Many suggested that POD would solve many environmental issues but we would suggest that they first may wish to also look closer at the technology and paper stock used in the current machines.

The challenge is that POD means many things to many people.

To some it is a substitute for short print runs. One academic publisher very successfully could predict sales of its back list, so it set thresholds at which POD kicked in and replenished inventory according to forecasted demand and in doing so kept high priced books in stock. It even only had one location worldwide to service distributed hubs and they could afford to fly it around the world once sold. POD can work on predicable sale patterns and high ticket books.

Others waited until the backlist book inventory hit the bottom and operated on sell one make one basis, again ensuring the book remained in stock and obviated the ‘reprint under consideration’ lost orders and print gambles.

Some printed more POD stock than was healthy and used POD to simply reduce their print run exposure and inflated the price to pay for this higher ticket item. Interestingly, ask those POD operators if the print singles or bulk orders first? Also like any machine they return the best investment if they operate flat out and not intermittently between the hours of 9 till 5. 

However, the big challenge for many was the basic model. All tended to stick with the print and distribute model and this was personified by Ingram who printed and then distributed, either on a pick, pack and dispatch direct to order, or more frequently indirect to stock. The real opportunity was to flip from ‘print and distribute’ to ‘distribute and print’ and bring the manufacture closer to the consumer. But to do so one now has to ask what is ‘local’ in a world were delivery is shrinking to same day?

So why do we think that the Barnes and Noble ‘test’ is irrelevant? Firstly, unless the service is perceived as universal then it has questionable marketing advantage and real cost and service issues as there will be more ‘only available at limited stores’ and less ‘available here.’ We don’t envisage a return to the 17 and 18th printer within the shop and the machines are not going to shrink to a desktop today. We do however see it working within institutions and public libraries who often have different needs, service offers and return on investment critique.  

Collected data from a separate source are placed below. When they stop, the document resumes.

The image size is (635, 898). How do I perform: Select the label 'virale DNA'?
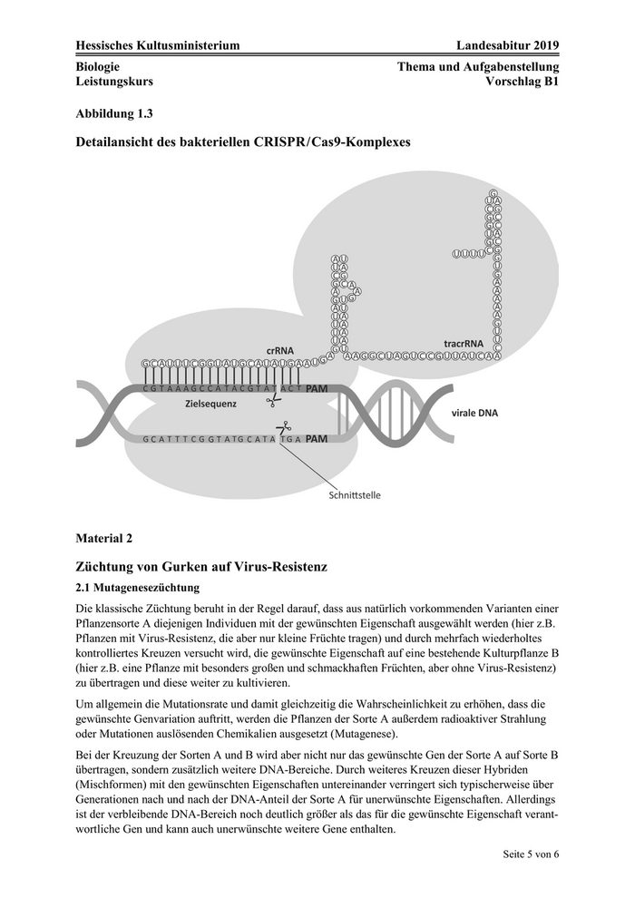pos(475,413)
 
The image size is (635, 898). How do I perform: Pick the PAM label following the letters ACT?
pos(317,388)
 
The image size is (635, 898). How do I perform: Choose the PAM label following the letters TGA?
pos(316,439)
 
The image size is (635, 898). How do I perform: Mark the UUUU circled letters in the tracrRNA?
pos(469,254)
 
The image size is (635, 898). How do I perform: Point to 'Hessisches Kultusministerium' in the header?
pos(158,46)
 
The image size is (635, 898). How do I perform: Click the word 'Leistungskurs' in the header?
pos(114,81)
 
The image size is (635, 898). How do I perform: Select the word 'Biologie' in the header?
pos(99,66)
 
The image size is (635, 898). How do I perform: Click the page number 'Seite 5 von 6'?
pos(531,854)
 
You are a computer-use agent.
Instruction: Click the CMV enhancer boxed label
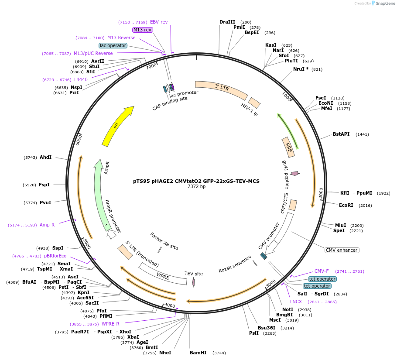click(342, 250)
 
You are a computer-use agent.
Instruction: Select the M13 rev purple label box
click(143, 30)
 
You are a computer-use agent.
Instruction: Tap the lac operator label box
click(113, 45)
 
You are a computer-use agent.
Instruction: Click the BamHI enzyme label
click(198, 353)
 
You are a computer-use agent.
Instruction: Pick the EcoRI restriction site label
click(346, 205)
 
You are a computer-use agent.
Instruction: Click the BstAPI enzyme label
click(341, 134)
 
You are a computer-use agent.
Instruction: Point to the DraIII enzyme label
click(227, 22)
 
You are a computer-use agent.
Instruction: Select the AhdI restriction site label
click(45, 157)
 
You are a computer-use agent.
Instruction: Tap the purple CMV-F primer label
click(322, 271)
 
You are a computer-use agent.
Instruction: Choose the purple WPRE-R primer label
click(110, 324)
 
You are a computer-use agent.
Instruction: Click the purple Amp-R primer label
click(47, 225)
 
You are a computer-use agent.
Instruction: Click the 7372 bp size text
click(196, 186)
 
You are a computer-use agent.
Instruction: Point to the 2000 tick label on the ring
click(321, 192)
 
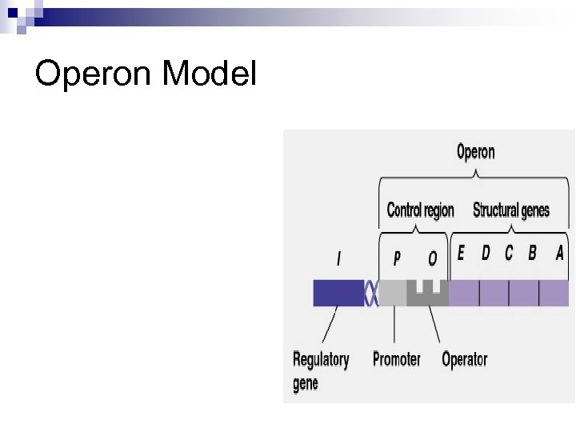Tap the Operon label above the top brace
tap(475, 152)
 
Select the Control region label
tap(420, 210)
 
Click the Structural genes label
tap(511, 210)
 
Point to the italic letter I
tap(338, 258)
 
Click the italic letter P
tap(397, 258)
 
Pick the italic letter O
tap(433, 258)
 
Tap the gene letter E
tap(460, 254)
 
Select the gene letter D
tap(486, 254)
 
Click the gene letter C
tap(509, 254)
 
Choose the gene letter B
tap(532, 254)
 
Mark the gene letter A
tap(559, 254)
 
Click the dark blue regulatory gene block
tap(338, 293)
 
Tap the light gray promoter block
tap(392, 294)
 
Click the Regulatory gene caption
tap(320, 370)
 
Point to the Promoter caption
tap(396, 359)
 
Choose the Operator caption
tap(464, 359)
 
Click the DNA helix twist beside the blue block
tap(371, 293)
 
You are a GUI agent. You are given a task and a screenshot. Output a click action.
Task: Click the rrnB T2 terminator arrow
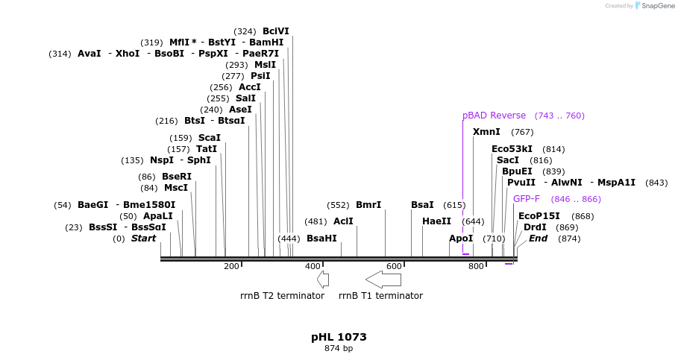pyautogui.click(x=323, y=280)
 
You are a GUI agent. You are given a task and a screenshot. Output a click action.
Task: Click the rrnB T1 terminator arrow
pyautogui.click(x=383, y=280)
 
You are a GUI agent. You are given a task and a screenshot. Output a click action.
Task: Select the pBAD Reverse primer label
pyautogui.click(x=494, y=116)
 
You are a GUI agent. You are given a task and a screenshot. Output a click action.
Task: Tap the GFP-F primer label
pyautogui.click(x=526, y=199)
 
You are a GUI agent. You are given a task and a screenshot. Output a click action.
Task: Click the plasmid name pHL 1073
pyautogui.click(x=339, y=337)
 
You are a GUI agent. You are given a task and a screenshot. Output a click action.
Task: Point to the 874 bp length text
pyautogui.click(x=339, y=348)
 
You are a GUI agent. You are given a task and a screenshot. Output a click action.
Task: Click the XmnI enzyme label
pyautogui.click(x=486, y=132)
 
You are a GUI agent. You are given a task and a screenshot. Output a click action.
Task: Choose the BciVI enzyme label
pyautogui.click(x=275, y=31)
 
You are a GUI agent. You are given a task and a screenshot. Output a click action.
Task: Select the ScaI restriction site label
pyautogui.click(x=209, y=138)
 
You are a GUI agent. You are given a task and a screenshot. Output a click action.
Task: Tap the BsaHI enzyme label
pyautogui.click(x=321, y=239)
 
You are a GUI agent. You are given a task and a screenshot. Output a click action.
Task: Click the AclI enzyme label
pyautogui.click(x=343, y=221)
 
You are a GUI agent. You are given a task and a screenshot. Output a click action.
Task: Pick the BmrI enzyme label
pyautogui.click(x=368, y=205)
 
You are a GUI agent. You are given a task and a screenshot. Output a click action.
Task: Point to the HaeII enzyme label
pyautogui.click(x=436, y=221)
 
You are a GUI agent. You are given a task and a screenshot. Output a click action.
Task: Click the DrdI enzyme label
pyautogui.click(x=535, y=227)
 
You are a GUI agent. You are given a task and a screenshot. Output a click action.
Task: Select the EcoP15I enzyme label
pyautogui.click(x=539, y=216)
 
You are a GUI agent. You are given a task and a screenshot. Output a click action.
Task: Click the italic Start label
pyautogui.click(x=144, y=239)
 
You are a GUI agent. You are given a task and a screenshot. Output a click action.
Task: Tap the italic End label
pyautogui.click(x=538, y=239)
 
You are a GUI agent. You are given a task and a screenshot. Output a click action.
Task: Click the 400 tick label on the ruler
pyautogui.click(x=313, y=266)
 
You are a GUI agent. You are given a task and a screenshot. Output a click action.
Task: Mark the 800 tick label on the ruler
pyautogui.click(x=476, y=266)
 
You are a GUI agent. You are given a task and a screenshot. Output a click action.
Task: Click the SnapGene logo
pyautogui.click(x=653, y=6)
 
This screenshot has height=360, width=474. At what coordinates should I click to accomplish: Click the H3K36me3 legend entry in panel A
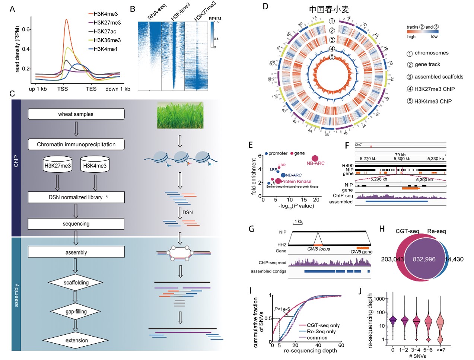(x=107, y=40)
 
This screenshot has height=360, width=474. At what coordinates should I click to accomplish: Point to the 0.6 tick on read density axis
(x=26, y=29)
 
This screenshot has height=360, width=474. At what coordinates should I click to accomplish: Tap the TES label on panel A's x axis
(x=91, y=89)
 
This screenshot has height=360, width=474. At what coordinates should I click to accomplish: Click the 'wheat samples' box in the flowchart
(x=76, y=114)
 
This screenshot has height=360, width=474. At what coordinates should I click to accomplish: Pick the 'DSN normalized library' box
(x=76, y=197)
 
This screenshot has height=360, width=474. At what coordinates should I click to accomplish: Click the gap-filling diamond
(x=76, y=311)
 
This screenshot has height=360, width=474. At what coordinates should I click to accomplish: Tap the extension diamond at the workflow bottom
(x=76, y=340)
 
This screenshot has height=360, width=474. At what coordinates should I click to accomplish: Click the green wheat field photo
(x=180, y=116)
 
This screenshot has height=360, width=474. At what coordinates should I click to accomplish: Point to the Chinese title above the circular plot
(x=329, y=9)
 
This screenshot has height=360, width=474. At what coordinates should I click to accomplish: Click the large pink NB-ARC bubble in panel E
(x=315, y=159)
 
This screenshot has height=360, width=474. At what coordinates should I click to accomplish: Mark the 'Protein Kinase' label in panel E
(x=296, y=181)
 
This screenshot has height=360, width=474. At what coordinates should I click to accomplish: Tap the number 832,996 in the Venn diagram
(x=424, y=259)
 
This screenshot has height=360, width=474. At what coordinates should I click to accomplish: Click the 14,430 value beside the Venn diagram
(x=455, y=259)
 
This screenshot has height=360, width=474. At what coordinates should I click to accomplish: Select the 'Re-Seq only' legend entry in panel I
(x=321, y=331)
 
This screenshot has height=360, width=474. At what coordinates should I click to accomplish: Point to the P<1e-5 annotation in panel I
(x=282, y=309)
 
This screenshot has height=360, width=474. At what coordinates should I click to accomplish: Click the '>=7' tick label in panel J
(x=441, y=350)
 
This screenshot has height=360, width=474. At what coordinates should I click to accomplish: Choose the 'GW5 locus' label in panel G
(x=318, y=249)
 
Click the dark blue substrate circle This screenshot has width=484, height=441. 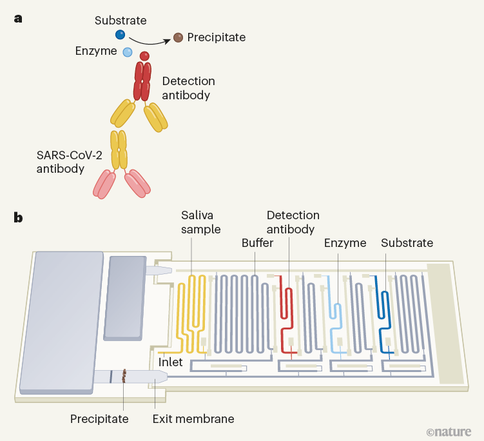[x=120, y=35]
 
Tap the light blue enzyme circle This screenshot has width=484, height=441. [x=128, y=52]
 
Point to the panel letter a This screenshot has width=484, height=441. [x=18, y=18]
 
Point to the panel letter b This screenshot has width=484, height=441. [x=19, y=218]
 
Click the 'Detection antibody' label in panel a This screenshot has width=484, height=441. [x=188, y=88]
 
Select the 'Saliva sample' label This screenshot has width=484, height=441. [x=200, y=222]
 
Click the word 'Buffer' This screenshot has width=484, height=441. [x=258, y=243]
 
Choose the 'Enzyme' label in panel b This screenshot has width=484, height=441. [x=345, y=243]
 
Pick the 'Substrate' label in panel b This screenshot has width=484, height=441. [x=407, y=243]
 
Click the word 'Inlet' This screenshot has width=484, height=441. [x=170, y=362]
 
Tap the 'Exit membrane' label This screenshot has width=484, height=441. [x=193, y=419]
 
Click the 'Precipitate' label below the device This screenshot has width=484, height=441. [x=99, y=419]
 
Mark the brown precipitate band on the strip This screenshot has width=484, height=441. [x=124, y=376]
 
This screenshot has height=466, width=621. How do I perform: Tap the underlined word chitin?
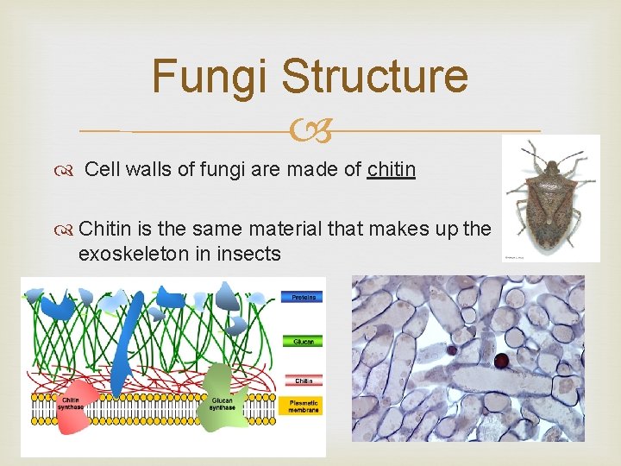click(391, 170)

So who could be a winner apart from Ingram? Well this is yet another lesson being taught by Amazon, who, by reducing their delivery times to even same day, have potentially removed the ‘local’ issue. If the can buy online and have it turned around in the same timescale as a traditionally printed book, will the customer care if it’s POD or traditional? Amazon has also gone for the classic sell one make one model that aligns to self publishing and positioned it alongside KDP and their Audible self publishing offers. Tomorrow they are in a great position to now offer the same service to publishers and retailers who wish to reduce stock but increase availability. Maybe Booksurge was a very canny buy and under CreateSpace can become another part of an increasingly well thought through and formidable holistic offer.